PAKISTAN - When powerful floods destroyed Aamir Ali’s school in Khairpur district in Pakistan’s Sindh province this year, the 11-year-old feared he wouldn’t have the chance to study again. “I was quite upset when the recent floods destroyed my school. I thought ‘now how will I be able to study?’” shares Aamir. “Then my friends came to me and said that a school had been installed in a tent in our village and I happily came here”, says the enthusiastic student who is thrilled to be back in the classroom after two months out of school.
World Vision established the tented classroom in one of its Child Friendly Spaces (CFS), set-up in Peer Bux Jalalani village in response to the devastating 2010 floods. With the renewed flooding this year, the CFS has once again been utilised and has won the support of many families – most of whom have several children.
If we can create an environment where learning is fun and where children feel safe and happy, then we have a much better chance of reducing drop-out rates and of seeing children through to the end of the school cycle
Up to 2.5 million children have been affected by monsoon floods and rain this year in Pakistan. Around 270 people have been killed in Sindh province and the provincial government, which has called on international agencies to help, says 1.2 million homes have been washed away, more than 4.2 million acres of land (1,699,680 hectares) has been flooded and 1.59 million acres (643,450 hectares) of standing crops have been destroyed in Sindh.
According to Kirar, a World Vision facilitator who works with children in the tented school, education has always been the most neglected part of community life. Frequent disasters over the past several years have taken their toll on education activities in disaster affected areas, especially in Sindh province.
Recalling the country’s worst flooding in 2010, Kirar says, "Our children's education activities were in the recovery process; however, in the meantime, we have received another flood in many parts of the province. It is highly unfortunate that children’s education suffers immensely, during and post disaster situation in Pakistan”.
"If we can create an environment where learning is fun and where children feel safe and happy, then we have a much better chance of reducing drop-out rates and of seeing children through to the end of the school cycle," says World Vision Child Protection Psychologist Mr. Kamran.
Kamran and other World Vision staff are already witnessing positive changes in the children. Speaking of eight-year-old Saeed, whose right hand is paralysed and who has been extremely withdrawn and sullen, Kamran says, “Saeed has undergone a complete change in his attitude after spending some time at the CFS. His confidence level has boosted. Now he is cultivating friendships with other children at the CFS”.
Until he began attending the CFS, Saeed had not spent any time in a classroom and his prospects of receiving an education were grim.
Saeed’s father, Meva Khan, agrees that the change is astounding. “The staff at the CFS has had a magical effect over my son and has brought an affirmative change in Saeed’s attitude. Now I am thinking of sending him to school in the future.”

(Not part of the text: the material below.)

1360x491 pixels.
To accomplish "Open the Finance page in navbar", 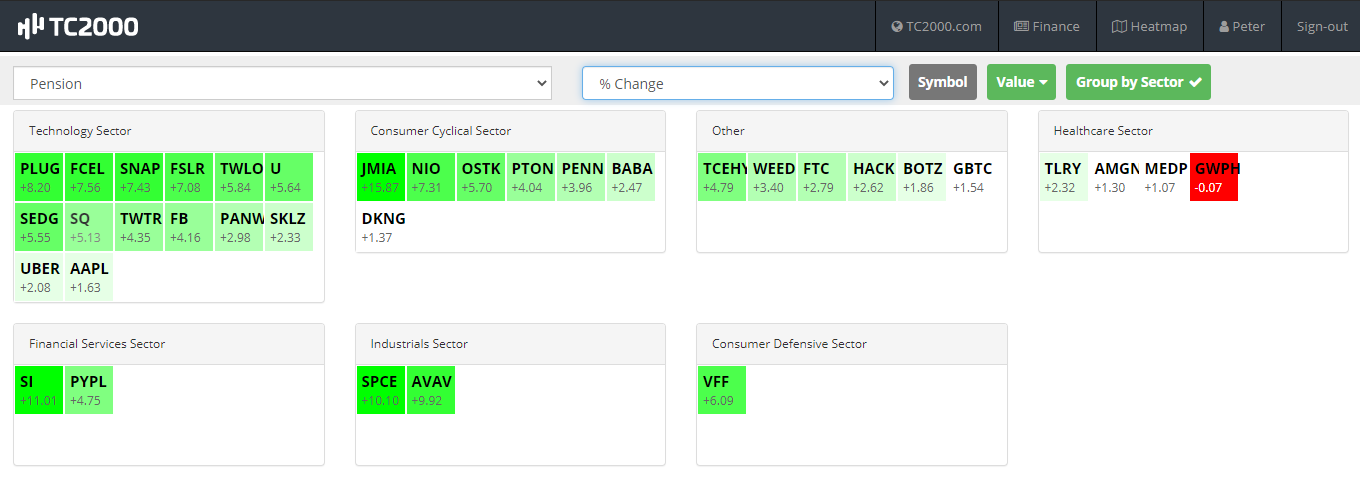I will [x=1046, y=26].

Currently 141 children (88 boys and 53 girls) are registered in the CFS in Peer Bux village but the number of children is expected to increase to around 600 children.
Aamir, who is in the third grade, studies Sindhi, Math, English, Science and Religious Studies. "Sindhi is my favourite," he says. "I like coming to school to learn how to read. I'm learning how to read properly and I want to be a teacher," he says with a broad grin.

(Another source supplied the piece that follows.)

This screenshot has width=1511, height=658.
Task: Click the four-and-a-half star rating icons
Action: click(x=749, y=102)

I’ve also been informed about child rights and now I share those things with my other friends in my village
In addition to receiving books, toys, sports equipment and drawing material, Aamir and his peers take part in recreational activities, including sports such as cricket, football, Carom board and badminton.
They also learn about health and hygiene- specifically about the importance of proper handwashing and dental care, etc. “Now I get up early in the morning and brush my teeth and take a bath and wash my hands before and after eating meals,” he shares.
“I’ve also been informed about child rights and now I share those things with my other friends in my village,” says Aamir.
The significance of the tented classroom isn’t lost on Aamir’s father, Anwar Ali, who also has a young daughter. Anwar Ali runs a small grocery shop in his village and his average daily income is just 90 PKR (US$1).
It’s a daily struggle to care for his two children and even tougher living in the aftermath of the flood.
“Thanks to World Vision, the CFS has not only helped our children to continue their education but has also created hygiene awareness…on behalf of my whole community I hope that World Vision will continue the educational activities on a permanent basis,” Anwar continues.
World Vision has been supporting children and their families through its CFS by providing tents and other essential materials to help children stay in school. The focus on children enjoying education and wanting to come to the CFS is something that World Vision is encouraging with animators and the local community.
Currently, five Child Friendly Spaces are operating in three tehsils of Khairpur district in Sindh province and eight more permanent ‘Child Protection Centres’ are operating out of hired premises in many of the affected villages.
Both Child Friendly Spaces and Child Protection Centres aim to help children gain a sense of normality and stability after losing their homes and routines. They also focus on formal and informal learning, including life skills, child rights and health and hygiene. They are part of World Vision’s broader efforts to ensure all children in Pakistan enjoy good health, are cared for and protected and are educated for life.